Short Usage Explanation

Select one modelfile and modify other parameters of your choice. Please note, that the number of gridpoints to compute in one run is limited to 300,000 for the four time-consuming functionals (gravity_anomaly, gravity_anomaly_cl, gravity_disturbance, gravity_earth) and 6,500,000 for all others. This means, you can compute the complete sphere with a gridstep of Δ φ ≥ 0.5°, resp. Δ φ ≥ 0.1°. If you want a higher resolution, you must limit the region. Please be aware that a complete 0.1°-gridfile has a size of ≈ 300Mb.
You may also select the option PS-file, then automatically a GMT-plot of your gridfile will be generated (if you additionally use the option illuminiation, the plot will use a simulated lightsource).
Then press the start computation button.
After a few seconds you will see something like 'eigen-grace02s-79.gdf' computed successfully in the yellow info line at bottom. Then you can press get grid-file to inspect and fetch your result file (or show directory to look at the result directory).

Since the grid files can be quite large, the grid directory is managed to contain at most 100 files (for all users together). Also all files older than 30 days are deleted. If you plan to make lots of computations, please load the files not too late to your computer. They could be deleted in the meantime.

Functionals of the Geopotential

The implemented functionals are listed in the table below.

keyword explanation

height_anomaly The so called "height anomaly" is an approximation of the geoid according to Molodensky's theory. It is equal to the geoid over sea.
Here it will be calculated, as defined, on the Earth's surface approximated by Bruns’ formula on the ellipsoid plus a first order correction (eqs. 81 and 119 of STR09/02).

height_anomaly_ell The height anomaly can be generalised to a 3-d function, (sometimes called "generalised pseudo-height-anomaly"). Here it can be calculated on (h=0) or above (h>0) the ellipsoid, approximated by Bruns’ formula (eqs. 78 and 118 of STR09/02).

geoid The Geoid is one particular equipotential surface of the gravity potential of the Earth. Among all equipotential surfaces, the geoid is those which is equal to the undisturbed sea surface and its continuation below the continents.
Here it will be approximated by the height anomaly plus a topography dependent correction term (eqs. 71 and 117 of STR09/02).

gravity_disturbance The gravity disturbance is defined as the magnitude of the gradient of the potential at a given point minus the magnitude of the gradient of the normal potential at the same point.
Here it will be calculated on the Earth's surface (eqs. 87 and 121 − 124 of STR09/02).

gravity_disturbance_sa The gravity disturbance calculated by spherical approximation (eqs. 92 and 125 of STR09/02) on (h=0) or above (h>0) the ellipsoid.
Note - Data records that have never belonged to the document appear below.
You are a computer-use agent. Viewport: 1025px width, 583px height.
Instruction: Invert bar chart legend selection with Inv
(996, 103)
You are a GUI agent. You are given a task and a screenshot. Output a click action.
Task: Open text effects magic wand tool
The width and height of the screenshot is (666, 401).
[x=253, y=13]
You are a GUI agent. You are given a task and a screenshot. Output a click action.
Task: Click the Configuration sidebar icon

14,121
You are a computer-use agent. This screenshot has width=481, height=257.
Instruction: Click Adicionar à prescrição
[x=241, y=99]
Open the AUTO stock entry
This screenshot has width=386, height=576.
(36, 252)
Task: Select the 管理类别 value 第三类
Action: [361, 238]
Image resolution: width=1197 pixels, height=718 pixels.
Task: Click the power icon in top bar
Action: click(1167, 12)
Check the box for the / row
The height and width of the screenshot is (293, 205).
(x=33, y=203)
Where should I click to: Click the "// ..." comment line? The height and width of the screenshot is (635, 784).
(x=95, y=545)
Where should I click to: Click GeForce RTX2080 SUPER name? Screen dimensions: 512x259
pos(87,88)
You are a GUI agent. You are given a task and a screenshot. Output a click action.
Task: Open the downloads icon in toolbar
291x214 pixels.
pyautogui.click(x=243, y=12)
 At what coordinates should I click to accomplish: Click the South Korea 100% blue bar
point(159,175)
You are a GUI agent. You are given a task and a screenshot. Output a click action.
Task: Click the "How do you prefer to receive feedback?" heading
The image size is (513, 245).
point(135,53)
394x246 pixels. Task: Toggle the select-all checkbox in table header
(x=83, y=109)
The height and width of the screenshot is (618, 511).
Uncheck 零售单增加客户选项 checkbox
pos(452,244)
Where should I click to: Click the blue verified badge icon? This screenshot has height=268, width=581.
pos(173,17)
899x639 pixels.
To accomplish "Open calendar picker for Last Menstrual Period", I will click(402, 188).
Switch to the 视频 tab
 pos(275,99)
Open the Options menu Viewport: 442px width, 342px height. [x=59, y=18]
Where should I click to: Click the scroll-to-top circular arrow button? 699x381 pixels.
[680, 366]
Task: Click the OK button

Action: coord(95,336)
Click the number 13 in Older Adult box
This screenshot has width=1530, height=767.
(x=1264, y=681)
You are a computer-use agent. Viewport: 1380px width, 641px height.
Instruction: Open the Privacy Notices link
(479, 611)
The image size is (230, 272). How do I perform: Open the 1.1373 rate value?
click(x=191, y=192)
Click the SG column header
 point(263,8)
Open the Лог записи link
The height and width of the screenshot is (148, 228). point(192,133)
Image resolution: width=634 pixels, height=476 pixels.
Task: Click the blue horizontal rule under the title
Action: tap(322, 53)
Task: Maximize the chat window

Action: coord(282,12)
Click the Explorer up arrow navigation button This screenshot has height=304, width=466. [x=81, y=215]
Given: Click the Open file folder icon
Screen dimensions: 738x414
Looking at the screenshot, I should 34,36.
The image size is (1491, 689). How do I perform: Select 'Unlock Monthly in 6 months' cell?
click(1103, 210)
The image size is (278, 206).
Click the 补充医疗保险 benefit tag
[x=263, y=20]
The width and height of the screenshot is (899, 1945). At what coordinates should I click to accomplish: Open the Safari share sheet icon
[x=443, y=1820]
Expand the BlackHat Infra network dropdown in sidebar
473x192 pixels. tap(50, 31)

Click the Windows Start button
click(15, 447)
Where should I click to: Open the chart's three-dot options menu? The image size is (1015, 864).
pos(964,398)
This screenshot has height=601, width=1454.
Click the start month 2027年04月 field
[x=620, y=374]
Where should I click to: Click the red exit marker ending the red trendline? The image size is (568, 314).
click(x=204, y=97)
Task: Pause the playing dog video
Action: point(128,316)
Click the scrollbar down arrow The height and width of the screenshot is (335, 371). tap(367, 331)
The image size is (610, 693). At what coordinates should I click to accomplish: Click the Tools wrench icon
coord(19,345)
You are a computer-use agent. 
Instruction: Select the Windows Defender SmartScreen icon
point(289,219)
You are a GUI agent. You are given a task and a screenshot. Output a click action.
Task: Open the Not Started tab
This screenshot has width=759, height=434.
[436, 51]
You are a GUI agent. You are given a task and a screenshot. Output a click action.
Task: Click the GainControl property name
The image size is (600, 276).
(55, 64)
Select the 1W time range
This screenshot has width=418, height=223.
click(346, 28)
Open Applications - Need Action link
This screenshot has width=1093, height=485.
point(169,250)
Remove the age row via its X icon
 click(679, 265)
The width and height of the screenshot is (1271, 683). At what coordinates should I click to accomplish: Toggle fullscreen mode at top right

gravity_anomaly The gravity anomaly (according to Molodensky's theory) is defined as the magnitude of the gradient of the potential on the Earth's surface minus the magnitude of the gradient of the normal potential on the Telluroid (Earth's surface minus height anomaly) (eqs. 101 and 121 − 124 of STR09/02).

gravity_anomaly_cl The classical gravity anomaly is defined as the magnitude of the gradient of the downward continued potential on the geoid minus the magnitude of the gradient of the normal potential on the ellipsoid (eqs. 93 and 121 − 124 of STR09/02).

gravity_anomaly_sa The gravity anomaly calculated by spherical approximation (eqs. 100 or 104 and 126 of STR09/02). Unlike the classical gravity anomaly, the Molodensky gravity anomaly and the spherical approximation can be generalised to 3-d space, hence here it can be calculated on (h=0) or above(h>0) the ellipsoid.

gravity_anomaly_bg The (simple) Bouguer gravity anomaly is defined by the classical gravity anomaly minus the attraction of the Bouguer plate. Here it will be calculated by the spherical approximation of the classical gravity anomaly minus 2πGρH (eqs. 107 and 126 of STR09/02). The topographic heights H(λ,φ) are calculated from the spherical harmonic model DTM2006 used up to the same maximum degree as the gravity field model.
For H ≥ 0 (rock) → ρ = 2670 kg/m³, and for
H < 0 (water) → ρ = (2670−1025) kg/m³ is used.
The density contrast between ice and rock is not been taken into account
⇒ the resutls for Greenland and Antarctica are not correct.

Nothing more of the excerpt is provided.